日本では定年退職が慣例として残る点など、アメリカでの働き方のシステムとは異なりますが、高年齢労働者への年齢差別が職場で実在しているのも事実です。
ある研究者によれば、意外なことに、個人主義である欧米諸国よりも、儒教を重んじ高齢者を敬う文化を持つ東アジア諸国のほうが、年齢差別の度合いが強いという結果も出ています。その要因は、高齢社会の急速化にあると研究者は指摘します。
少子高齢化で労働人口不足のなか、日本はこれまで以上に急速に高齢化へと向かいます。一方、活気を見せる日本のテクノロジー企業は、若い社員を雇うほど企業イメージの斬新さにつながるという考えを持っていて、この点ではサンフランシスコの状況に酷似しているように見えます。

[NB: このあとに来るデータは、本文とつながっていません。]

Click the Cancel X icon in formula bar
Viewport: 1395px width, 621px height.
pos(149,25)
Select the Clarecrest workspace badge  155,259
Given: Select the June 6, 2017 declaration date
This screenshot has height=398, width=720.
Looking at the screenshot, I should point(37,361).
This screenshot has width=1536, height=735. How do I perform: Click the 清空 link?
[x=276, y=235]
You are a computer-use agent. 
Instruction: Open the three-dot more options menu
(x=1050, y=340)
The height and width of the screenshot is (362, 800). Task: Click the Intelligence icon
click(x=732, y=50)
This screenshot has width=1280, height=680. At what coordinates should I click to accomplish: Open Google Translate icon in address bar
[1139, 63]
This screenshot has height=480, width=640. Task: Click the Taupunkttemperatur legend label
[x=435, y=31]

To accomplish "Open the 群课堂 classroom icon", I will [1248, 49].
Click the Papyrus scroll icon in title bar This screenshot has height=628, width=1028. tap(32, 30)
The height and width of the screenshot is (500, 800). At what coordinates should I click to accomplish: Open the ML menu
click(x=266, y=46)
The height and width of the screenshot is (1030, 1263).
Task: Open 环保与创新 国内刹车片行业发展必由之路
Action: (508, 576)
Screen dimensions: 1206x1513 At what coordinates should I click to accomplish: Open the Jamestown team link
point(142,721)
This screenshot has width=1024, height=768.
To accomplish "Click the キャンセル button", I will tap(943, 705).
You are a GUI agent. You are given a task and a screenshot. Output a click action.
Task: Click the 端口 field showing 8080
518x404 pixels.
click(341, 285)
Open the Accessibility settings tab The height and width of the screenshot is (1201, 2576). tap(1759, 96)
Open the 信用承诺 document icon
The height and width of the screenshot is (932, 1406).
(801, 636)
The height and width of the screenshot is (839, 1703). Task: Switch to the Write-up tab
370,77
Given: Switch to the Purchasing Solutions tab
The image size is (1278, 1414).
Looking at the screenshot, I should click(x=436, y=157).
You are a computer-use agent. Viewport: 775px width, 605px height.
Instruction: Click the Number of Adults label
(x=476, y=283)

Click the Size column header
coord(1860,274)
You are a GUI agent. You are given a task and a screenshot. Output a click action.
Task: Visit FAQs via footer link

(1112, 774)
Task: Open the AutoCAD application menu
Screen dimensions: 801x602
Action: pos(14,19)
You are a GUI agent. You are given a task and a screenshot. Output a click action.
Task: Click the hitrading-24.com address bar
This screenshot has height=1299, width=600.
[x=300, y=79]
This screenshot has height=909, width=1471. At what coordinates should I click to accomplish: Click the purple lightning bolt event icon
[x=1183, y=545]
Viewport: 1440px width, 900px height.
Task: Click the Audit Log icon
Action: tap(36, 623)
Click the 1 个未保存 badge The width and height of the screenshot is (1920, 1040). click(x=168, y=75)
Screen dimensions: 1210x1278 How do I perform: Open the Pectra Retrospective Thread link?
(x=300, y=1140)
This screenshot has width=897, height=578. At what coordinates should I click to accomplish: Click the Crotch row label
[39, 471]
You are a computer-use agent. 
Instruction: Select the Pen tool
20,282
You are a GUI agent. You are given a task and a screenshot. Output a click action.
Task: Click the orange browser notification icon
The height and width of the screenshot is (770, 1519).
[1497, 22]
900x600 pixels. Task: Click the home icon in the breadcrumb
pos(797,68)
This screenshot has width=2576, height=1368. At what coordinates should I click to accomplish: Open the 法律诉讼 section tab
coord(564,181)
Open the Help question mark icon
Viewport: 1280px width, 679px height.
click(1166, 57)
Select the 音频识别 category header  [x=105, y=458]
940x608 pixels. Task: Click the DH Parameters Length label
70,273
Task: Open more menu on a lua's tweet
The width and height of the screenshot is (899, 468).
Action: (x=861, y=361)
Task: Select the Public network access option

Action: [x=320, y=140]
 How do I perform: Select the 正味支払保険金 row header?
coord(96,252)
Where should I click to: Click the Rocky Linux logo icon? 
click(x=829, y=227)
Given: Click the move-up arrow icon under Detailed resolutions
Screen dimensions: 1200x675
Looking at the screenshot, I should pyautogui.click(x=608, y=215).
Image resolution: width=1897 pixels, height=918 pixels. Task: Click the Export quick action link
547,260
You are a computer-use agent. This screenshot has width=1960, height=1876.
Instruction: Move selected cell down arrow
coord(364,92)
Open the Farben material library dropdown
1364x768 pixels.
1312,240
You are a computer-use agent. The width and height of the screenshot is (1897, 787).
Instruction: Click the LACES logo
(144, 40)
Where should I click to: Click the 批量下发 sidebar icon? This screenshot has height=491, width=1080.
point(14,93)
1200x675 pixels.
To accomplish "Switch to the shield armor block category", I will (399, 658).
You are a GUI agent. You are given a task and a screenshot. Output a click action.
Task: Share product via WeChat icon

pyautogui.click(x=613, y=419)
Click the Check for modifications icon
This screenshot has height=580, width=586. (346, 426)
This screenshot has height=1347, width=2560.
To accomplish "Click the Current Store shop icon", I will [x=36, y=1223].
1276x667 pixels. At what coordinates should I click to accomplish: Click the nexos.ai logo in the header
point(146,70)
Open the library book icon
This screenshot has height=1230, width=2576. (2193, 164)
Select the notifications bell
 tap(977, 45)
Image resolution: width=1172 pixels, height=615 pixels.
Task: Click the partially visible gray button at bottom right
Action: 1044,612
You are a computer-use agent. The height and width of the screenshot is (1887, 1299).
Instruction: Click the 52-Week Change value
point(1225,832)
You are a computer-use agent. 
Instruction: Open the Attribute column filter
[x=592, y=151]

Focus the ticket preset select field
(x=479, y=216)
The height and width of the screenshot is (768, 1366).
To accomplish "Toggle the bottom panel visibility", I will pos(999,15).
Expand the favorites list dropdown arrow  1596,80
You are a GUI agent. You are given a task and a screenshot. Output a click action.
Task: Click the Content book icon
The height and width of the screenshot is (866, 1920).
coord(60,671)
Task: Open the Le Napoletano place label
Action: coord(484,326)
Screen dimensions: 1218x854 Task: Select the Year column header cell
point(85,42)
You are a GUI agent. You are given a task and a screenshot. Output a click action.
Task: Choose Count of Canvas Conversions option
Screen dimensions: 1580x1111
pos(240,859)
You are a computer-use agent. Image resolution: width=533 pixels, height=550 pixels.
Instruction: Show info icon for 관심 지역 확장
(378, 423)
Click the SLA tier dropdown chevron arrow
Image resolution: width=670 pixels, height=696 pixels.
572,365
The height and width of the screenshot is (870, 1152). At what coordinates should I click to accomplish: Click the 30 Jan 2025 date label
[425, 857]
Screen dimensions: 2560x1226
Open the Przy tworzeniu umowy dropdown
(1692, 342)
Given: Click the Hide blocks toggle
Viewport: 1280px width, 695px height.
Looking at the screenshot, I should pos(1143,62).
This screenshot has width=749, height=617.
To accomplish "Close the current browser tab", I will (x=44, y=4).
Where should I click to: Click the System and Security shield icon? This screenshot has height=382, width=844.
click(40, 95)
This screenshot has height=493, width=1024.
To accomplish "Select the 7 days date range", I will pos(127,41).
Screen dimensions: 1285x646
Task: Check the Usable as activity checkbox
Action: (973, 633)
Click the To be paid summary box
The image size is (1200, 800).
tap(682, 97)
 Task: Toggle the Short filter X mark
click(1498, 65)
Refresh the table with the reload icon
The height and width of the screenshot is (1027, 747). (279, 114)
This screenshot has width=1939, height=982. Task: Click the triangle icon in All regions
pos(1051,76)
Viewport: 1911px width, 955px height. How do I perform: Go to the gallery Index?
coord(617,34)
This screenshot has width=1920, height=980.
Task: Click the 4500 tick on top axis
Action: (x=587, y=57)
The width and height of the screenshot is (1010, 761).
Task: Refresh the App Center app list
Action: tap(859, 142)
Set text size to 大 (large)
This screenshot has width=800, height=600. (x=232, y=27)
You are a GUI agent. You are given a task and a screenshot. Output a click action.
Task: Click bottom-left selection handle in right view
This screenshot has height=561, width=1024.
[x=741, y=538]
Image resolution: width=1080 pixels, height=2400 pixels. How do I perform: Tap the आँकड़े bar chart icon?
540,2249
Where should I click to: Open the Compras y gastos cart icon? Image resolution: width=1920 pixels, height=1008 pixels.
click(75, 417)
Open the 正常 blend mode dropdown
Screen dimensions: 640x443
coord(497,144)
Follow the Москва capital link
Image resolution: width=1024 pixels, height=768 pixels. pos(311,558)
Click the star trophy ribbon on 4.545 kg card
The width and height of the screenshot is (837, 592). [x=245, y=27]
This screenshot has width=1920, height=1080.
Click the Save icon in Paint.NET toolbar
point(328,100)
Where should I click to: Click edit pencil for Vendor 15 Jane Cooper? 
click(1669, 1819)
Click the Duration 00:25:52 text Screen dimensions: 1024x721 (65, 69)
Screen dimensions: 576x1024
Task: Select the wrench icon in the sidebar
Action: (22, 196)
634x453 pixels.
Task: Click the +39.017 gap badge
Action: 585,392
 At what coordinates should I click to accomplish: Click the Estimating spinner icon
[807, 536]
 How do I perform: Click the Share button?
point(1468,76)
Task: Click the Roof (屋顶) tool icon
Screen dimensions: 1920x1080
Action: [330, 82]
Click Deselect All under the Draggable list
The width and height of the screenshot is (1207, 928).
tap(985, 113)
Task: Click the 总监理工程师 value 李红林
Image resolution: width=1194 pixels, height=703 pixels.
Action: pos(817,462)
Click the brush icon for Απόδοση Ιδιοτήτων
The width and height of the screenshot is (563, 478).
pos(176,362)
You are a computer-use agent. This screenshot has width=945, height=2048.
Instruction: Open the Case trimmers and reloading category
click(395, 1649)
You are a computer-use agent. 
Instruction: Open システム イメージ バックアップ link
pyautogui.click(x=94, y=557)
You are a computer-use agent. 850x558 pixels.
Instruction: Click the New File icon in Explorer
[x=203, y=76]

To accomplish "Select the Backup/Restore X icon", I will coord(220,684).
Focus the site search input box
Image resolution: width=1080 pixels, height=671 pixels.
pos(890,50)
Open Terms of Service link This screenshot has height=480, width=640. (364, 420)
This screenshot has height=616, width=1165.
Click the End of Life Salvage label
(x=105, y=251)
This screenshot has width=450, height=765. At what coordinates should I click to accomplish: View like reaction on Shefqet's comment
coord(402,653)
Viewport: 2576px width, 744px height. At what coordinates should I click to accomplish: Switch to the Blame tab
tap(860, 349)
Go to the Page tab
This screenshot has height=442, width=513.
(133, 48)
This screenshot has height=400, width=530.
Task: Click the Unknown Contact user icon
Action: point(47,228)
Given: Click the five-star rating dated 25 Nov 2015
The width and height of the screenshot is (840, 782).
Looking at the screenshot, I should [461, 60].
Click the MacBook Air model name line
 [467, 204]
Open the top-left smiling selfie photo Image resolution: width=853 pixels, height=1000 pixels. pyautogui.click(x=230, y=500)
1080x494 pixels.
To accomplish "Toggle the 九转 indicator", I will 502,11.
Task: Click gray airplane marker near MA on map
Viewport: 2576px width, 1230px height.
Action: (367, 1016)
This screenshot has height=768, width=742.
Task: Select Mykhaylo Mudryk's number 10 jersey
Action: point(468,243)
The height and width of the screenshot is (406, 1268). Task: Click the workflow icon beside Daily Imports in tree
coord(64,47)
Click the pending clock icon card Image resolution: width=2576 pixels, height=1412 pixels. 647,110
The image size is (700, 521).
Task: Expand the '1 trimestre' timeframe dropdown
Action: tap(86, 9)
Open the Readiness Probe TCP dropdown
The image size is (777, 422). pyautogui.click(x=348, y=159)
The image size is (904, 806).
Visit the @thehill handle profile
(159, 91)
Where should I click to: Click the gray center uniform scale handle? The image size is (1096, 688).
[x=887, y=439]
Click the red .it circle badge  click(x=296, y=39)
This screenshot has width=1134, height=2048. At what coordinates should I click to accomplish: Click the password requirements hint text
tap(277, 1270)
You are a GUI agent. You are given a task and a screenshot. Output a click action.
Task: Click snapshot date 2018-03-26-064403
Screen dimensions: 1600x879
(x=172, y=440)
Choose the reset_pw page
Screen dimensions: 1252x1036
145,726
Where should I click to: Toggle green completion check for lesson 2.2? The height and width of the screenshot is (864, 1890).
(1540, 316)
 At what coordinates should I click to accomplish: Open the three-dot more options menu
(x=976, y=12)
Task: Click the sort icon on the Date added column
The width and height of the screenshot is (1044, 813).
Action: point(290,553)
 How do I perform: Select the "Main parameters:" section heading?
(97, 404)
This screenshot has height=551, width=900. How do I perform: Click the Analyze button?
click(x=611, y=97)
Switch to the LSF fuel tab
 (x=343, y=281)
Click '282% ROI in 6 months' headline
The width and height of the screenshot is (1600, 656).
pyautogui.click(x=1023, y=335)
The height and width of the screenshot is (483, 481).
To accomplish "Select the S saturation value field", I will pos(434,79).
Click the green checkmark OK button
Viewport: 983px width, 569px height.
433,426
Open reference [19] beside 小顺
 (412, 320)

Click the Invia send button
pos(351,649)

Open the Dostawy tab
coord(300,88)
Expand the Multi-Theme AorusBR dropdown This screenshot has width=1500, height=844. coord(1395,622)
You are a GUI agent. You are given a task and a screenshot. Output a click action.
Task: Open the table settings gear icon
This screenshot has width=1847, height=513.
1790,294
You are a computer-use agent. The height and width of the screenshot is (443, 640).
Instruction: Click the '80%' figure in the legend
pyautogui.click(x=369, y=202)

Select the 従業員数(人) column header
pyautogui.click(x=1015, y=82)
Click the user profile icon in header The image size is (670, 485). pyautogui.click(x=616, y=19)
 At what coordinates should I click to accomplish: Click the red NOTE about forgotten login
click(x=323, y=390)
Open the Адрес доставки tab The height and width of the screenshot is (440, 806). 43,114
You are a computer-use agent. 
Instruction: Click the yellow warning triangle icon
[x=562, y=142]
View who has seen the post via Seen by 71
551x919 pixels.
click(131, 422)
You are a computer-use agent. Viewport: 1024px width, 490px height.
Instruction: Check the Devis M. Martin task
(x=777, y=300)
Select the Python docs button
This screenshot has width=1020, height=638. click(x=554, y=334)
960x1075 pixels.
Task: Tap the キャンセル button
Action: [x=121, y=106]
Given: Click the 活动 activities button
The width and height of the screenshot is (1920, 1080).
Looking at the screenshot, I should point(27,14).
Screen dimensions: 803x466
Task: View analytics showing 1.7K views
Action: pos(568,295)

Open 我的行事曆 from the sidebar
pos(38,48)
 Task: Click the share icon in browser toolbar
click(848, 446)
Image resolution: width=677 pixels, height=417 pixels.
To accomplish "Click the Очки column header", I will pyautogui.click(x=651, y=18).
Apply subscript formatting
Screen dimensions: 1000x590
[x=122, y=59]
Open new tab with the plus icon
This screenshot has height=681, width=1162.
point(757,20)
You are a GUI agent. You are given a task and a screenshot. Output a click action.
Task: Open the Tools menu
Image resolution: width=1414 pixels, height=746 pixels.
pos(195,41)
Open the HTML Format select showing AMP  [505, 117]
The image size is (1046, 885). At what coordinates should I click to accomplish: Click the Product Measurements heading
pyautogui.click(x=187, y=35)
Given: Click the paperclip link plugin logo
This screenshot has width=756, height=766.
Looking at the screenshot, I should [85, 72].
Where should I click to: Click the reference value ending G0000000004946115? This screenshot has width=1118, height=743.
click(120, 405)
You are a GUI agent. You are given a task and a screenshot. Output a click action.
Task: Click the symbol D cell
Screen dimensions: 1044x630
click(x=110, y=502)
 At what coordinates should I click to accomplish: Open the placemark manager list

その改善には、モダン・エルダー養成など個人側の改革と、組織側での年齢差別のカルチャー改革を、日本の文化に沿った様式で取り組めるかどうかが鍵となるかもしれません。まずは、日本でも存在する年齢差別について認識して、理解すること。世代間の隔たりを知り、高年齢者に対して思い込みがないか、または若年齢層の社員についても偏見がないのか、個人が認識することも重要ではないでしょうか。